Le soufflé de Baptiste.

Le soufflé de Baptiste.

Une cuisine spontanée et instinctive. 

Je ne construis pas mes assiettes sur le papier, je regarde les ingrédients devant moi, je mélange les mots ensemble et pouf !”, explique Baptiste. Son ancien collègue au Yard et ami Elliott s’étonne de sa créativité, “Il n’a aucune limite dans les associations, c’est à l’instinct”. Chez Mordu, Baptiste a par exemple créé un plat où il mêle son terroir normand avec des tripes et des moules, en ajoutant du curry, une émulsion coco, un jus de moule et un foisonnement d’herbes. “Ca a un petit goût suave, un peu épicé, l’écume apporte le côté rond, c’est équilibré”, se remémore Elliott l’eau à la bouche. “Ce sont des goûts très engagés, des associations lunaires. Je suis hyper fier de ce qu’il fait”, poursuit Nicolas Paradis qui ajoute : “c’est audacieux, même pour un plat traditionnel. Baptiste ne vous fera jamais un lièvre à la royale dans l’art, il fera un chevreuil à la royale avec des goûts étonnants”. C’est ce que martèle Baptiste pour parler de sa cuisine qu’il qualifie de “Sexy, Tasty, Funky ».  “sexy, j’aime quand l’assiette est jolie ; tasty pour le goût et funky j’aime bien qu’il y ait quelque chose qui se passe, j’aime quand ça interpelle”. Effectivement les couleurs sont vives, “c’est délicat comme dressage. Il crée le déséquilibre entre la sensibilité de plat et le goût qui pète en bouche”, selon Elliott. Baptiste lui, conclut par “j’aime quand ça picote et que ça soit réconfortant, comme une petite claque aux fesses”. Mais derrière son franc parler, son aisance et sa répartie aussi tranchante qu’une lame de couteau, Baptiste n’en reste pas moins un véritable chef. “J’ai ce petit côté arrogant, mais je sais me remettre en question”, avance le candidat. “Il a les yeux partout, il contrôle tout et est pédagogue », précise Elliott, tandis que Nicolas Magie se rappelle d’une petite anecdote qui campe bien le personnage. “Un matin de décembre, une de nos serveuses, avait installé un petit sapin de Noël composé de branchages sur le bar… En rentrant dans le restaurant Baptiste dit “c’est quoi ça ?!”. Visiblement ça ne lui plaisait pas trop… Il repart dans sa cuisine. Le soir, nouveau plat au menu : ris de veau fumé au sapin…”. Quand il s’agit de créer, Baptiste ne plaisante pas. Aux aguets, il fait feu de tout bois, y compris la décoration de Noël, pour créer de nouvelles saveurs.
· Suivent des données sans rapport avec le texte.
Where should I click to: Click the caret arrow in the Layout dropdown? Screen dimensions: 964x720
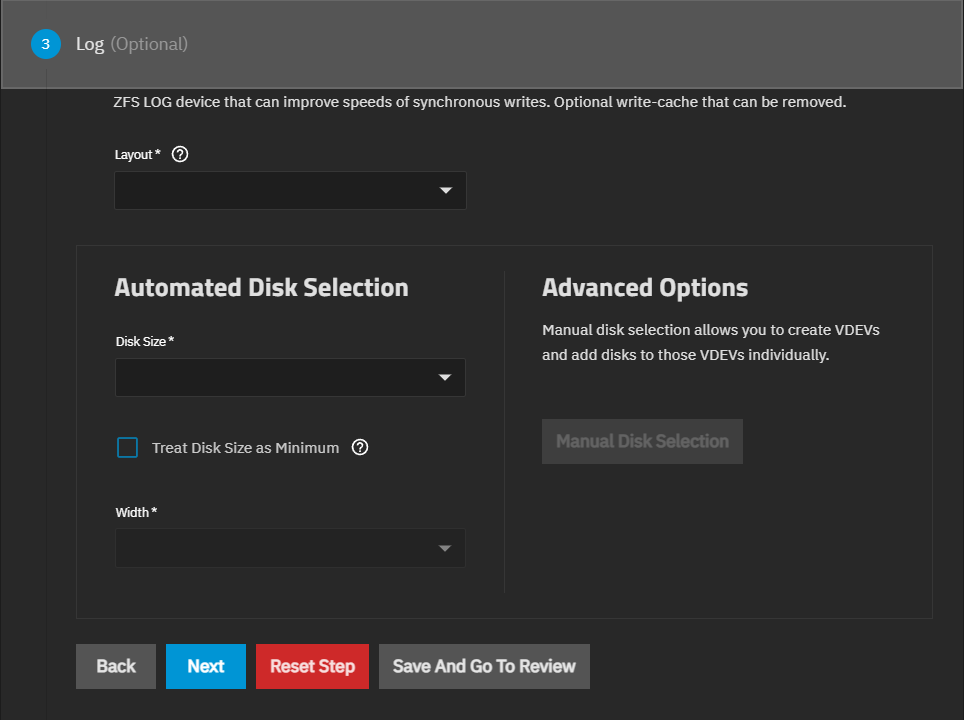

A partir du moment où j’aime la pizza hawaïenne…

Street Food

Fan de sapes, des émissions de télévision de sa jeunesse (Minikeums, Chevalier du Zodiac…), des Nike Jordan ou de rap, Baptiste “ride”, comme le dit Elliott non pas sur son vélo, qui lui sert à traverser la capitale, mais sur la pop culture. Lui qui n’a pas eu de parents dans la cuisine, et qui plébiscite comme souvenir d’un plat de son enfance un Happy Meal de Mcdonald ou des cordons bleus – également appréciés par notre président -, Baptiste a fait de ces éléments une des facettes de son identité culinaire. Le trentenaire s’est littéralement approprié la street food, qu’il twiste, y ajoute de la technique gastronomique, son terroir et surtout du goût. Ainsi, il peut autant servir un “poulet normand, frit à la  KFC, un camembert frit avec un ketchup de betterave pomme cidre servis dans un pain bao vapeur au charbon”, qu’un Flat Bread, sa nouvelle adresse avec Nicolas Paradis, une sorte de petit pain pita “panam hot dog, jambon de Paris, saucisse grillée, cheddar, oignons”, “une petite tuerie”, s’exclame Elliott. Mais attention, “street food ok, mais Baptiste n’achète rien d’industriel, il fait tout maison”. En revanche, Baptiste n’a que faire des recettes figées. Il mélange les genres, – “à partir du moment où j’aime la pizza hawaïenne, dit-il, je me fiche des traditions”. Lorsque l’avenir sera plus clément, Baptiste et Nicolas ouvriront un restaurant façon Disney, où la cuisine sera une expérience, “un décor whaou, où je pourrai tester une cuisson instantanée comme à Top Chef. Une adresse où Baptiste sera évidemment aux commandes. Depuis qu’il a mis les mains à la pâte, il n’a jamais quitté sa cuisine. Une obsession, une vraie passion.